# Thank you very much for being an amazing person...



## Brada

Please help me as soon as possible... I need to text someone this as soon as I can..

How do you say in Tagalog, 

"Thank you very much for being a amazing person and being there for me when I need someone. And thank you for caring about me so much. It means the world to me!!"  

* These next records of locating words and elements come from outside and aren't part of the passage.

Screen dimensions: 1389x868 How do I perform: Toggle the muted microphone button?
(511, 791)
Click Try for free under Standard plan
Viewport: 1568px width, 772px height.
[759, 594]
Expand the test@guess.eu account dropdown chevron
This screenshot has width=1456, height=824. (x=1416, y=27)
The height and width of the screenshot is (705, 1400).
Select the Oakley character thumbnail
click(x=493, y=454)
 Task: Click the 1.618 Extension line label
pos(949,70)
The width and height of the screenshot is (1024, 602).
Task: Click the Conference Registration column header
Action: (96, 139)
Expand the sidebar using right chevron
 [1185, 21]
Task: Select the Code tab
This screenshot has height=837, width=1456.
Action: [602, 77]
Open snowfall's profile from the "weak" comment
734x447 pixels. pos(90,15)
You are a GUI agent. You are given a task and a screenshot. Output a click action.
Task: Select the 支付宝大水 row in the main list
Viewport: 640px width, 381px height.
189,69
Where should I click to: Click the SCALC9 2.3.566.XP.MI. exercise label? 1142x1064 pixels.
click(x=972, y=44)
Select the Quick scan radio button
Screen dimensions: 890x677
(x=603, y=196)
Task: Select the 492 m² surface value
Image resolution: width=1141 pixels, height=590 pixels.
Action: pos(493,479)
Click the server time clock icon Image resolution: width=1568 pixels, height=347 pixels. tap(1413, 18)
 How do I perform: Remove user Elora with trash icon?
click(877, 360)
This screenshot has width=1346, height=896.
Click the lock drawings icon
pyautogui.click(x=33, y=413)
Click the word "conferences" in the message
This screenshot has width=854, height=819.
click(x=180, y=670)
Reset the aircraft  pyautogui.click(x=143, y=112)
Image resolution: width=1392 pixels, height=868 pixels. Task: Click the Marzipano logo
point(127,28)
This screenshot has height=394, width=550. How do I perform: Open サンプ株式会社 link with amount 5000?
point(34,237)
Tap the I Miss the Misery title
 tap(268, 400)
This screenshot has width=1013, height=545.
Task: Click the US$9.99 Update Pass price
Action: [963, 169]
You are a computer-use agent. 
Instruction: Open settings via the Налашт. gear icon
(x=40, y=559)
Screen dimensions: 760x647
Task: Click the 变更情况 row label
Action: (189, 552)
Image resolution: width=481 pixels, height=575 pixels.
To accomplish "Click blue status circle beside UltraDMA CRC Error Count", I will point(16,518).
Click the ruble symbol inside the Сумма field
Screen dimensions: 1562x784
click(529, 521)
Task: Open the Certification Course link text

Or something in that nature.... Please help as soon as possible... It is really important.. Thank you.

Best,

B


----------



## DotterKat

There is no direct translation and anything close to the original text will sound formal in Tagalog. However, if that is the tone you prefer then here are two alternatives. The second is a bit less formal:

1)Maraming-maraming salamat sa lahat ng mga kabutihang nagawa mo para sa akin. Isa kang tunay na kaibigan na laging maasahan at napakahalaga sa akin na nakilala kita. _(Thank you very much for all the good things you have done for me. You are a true and dependable friend and it so important to me that I met you.)_

2)Maraming-maraming salamat sa iyong pagiging isang mabuti at maasahang kaibigan. _(Thank you for being such a good and dependable friend.)_

A less formal way of saying the same sentiment:

Maraming salamat sa mga tulong mo. Napakabuti mong tao at malaking bagay sa akin na meron (_mayroon_) akong kaibigang maaasahan at makakausap tungkol sa mga problema ko. _(Thanks for all your help. You are such a good person and it is so important to me that I have a dependable friend, one that I can talk to about my problems.)_

Note that there is no direct translation of the word _amazing_ as used in this context. See this previous discussion here.


----------



## mataripis

Brada said:


> Please help me as soon as possible... I need to text someone this as soon as I can..
> 
> How do you say in Tagalog,
> 
> "Thank you very much for being a amazing person and being there for me when I need someone. And thank you for caring about me so much. It means the world to me!!"
> 
> Or something in that nature.... Please help as soon as possible... It is really important.. Thank you.
> 
> Best,
> 
> B


 Maraming salamat sa iyo na laging maasahan ko at sa lahat ng naitulong mo sa akin. Makabuluhan ito sa akin.


----------